Anniversary Syndrome

Anniversary syndrome is a concept that refers to the recurrence of death, accidents, illnesses, and ill fate in a family.
The influence of anniversary syndrome is observed when analyzing family history spanning three or more generations. Difficult events in the family often recur on the anniversary of significant events, such as the death of an ancestor, an accident, or a serious illness. Importantly, once we identify the event that initiated the cycle of difficulties and process it appropriately, there is a good chance that difficult events in the family will cease to recur.

The concept of anniversary syndrome was introduced by Josephine Hilgard. She demonstrated that there is a statistically significant correlation between the loss of a significant family member and subsequent illnesses, accidents, and deaths in the family. Hilgard studied patients in a psychiatric hospital between 1953 and 1957. She discovered that people who had lost their mother or father as children, due to their death, confinement in a psychiatric facility, or a serious accident, experienced a similar crisis again in their own lives.

This crisis occurred when these people reached the same age at which they lost their parents, or when their children were the same age as they were when they lost their parents. Hilgard used her discovery to help people with mental illness. In the context of family events, their mental illness was also perceived as a repetition of family history, rather than a misunderstood mental disorder. Her work brought these individuals concrete help. Their mental illness was seen as part of the family history that had already occurred, not just as an anomaly.

Fifty years later, many therapists from various therapeutic approaches have noted the recurrence of various phenomena in families, such as illnesses and accidents. The phenomenon of anniversary syndrome, and more broadly, the cyclicity, is an important aspect that can facilitate recovery for many people.

An example of a milder form of anniversary syndrome is the condition experienced by individuals who suffered from intense anxiety, fear, or physical illness at the age at which their parents or siblings died. After the one-year anniversary, these symptoms diminished or disappeared when the individual realized the connection between their condition and the death of a parent, sibling, or other significant person. Psychoimmunology provides evidence that anniversary syndrome is often accompanied by a weakened immune system.

The cyclical nature and recurrence of anniversary syndrome are not easy to recognize. The events that constitute anniversary syndrome are difficult, painful, and perceived by the family as frightening or shameful. Family members quickly forget about these painful events or never learn about them in the first place. Family’s concerns are often focused on the family's future, the children's education, and financial security. However, anniversary syndrome changes parents' intentions because it manifests itself through the difficult fates of certain family members. These people are both influenced by the family's tendency to forget unpleasant and painful events, and at the same time, they are under pressure to recreate these events in their lives.

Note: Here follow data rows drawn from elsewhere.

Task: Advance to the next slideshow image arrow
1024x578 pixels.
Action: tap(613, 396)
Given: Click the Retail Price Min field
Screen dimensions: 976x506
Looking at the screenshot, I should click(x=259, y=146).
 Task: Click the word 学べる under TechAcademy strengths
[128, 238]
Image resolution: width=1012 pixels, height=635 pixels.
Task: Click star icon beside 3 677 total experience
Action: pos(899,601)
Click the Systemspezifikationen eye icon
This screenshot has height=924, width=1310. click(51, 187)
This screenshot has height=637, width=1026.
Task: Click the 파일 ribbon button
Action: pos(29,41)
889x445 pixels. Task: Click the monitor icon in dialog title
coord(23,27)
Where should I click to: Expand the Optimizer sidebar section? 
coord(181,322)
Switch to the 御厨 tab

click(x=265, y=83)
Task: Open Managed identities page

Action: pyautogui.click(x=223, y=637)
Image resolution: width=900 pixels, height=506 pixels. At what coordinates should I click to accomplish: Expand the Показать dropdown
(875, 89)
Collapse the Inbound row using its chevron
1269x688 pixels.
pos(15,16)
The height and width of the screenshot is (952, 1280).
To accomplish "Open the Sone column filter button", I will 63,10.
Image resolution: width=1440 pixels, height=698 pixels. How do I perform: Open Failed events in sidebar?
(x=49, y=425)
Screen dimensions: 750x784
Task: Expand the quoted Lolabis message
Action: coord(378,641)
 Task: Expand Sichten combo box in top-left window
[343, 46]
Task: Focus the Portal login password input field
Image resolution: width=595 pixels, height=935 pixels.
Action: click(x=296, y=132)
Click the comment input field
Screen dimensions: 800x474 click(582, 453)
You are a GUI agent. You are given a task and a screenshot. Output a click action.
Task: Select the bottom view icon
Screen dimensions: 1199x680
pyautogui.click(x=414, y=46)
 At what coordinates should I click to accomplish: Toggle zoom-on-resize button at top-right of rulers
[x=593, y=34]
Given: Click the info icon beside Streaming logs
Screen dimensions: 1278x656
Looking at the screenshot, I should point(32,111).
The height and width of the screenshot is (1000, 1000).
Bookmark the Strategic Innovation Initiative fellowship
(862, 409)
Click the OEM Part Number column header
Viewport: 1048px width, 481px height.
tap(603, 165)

The two contradictory tendencies are key:

  1. The family wants to forget difficult events.
  2. The opposite tendency is that a person who is ill feels an unconscious compulsion to recreate a given event in their life. This could happen, for example, through an accident, death, or illness, which recur in the family's history. Accidents, death, and illness are among the unexpected events.

In situations of illness or close encounters, families' habitual behavior tends to shift toward providing medical assistance to the ill person. This cyclical nature and recurrence of these events within the family are lost on us. However, analyzing examples of difficult family events often reveals that these events recur cyclically within the family.

Cyclicity is present even in the case of cancer.

Example I:
After her wedding, the daughter-in-law moved into her in-laws' home after her mother-in-law died of ovarian cancer. On the 5th anniversary of her mother-in-law's death, she was hospitalized with a condition similar to that of her deceased mother-in-law. After the anniversary of her mother-in-law's death (day and month) had passed, the young woman quickly recovered.

Example II:
On February 20, 1980, a young married woman received a notarial certificate of inheritance for a plot of land after the death of her parents. Forty years later, on February 20, 2020, the woman transferred the plot of land to her son by notarial deed.

Example III:
Great-grandfather's brother died at the age of 18 after being hit by a horse. His great-grandson loved horses and had been riding since childhood. On the anniversary of his ancestor's death, the almost 18-year-old great-grandson took his dog to the stables. The dog was fatally hit by the horse. This was a tremendous loss for the family.

The anniversary syndrome affects events of various scales, from everyday events that recur in family history to events involving repeated illnesses, accidents, deaths, and difficulties.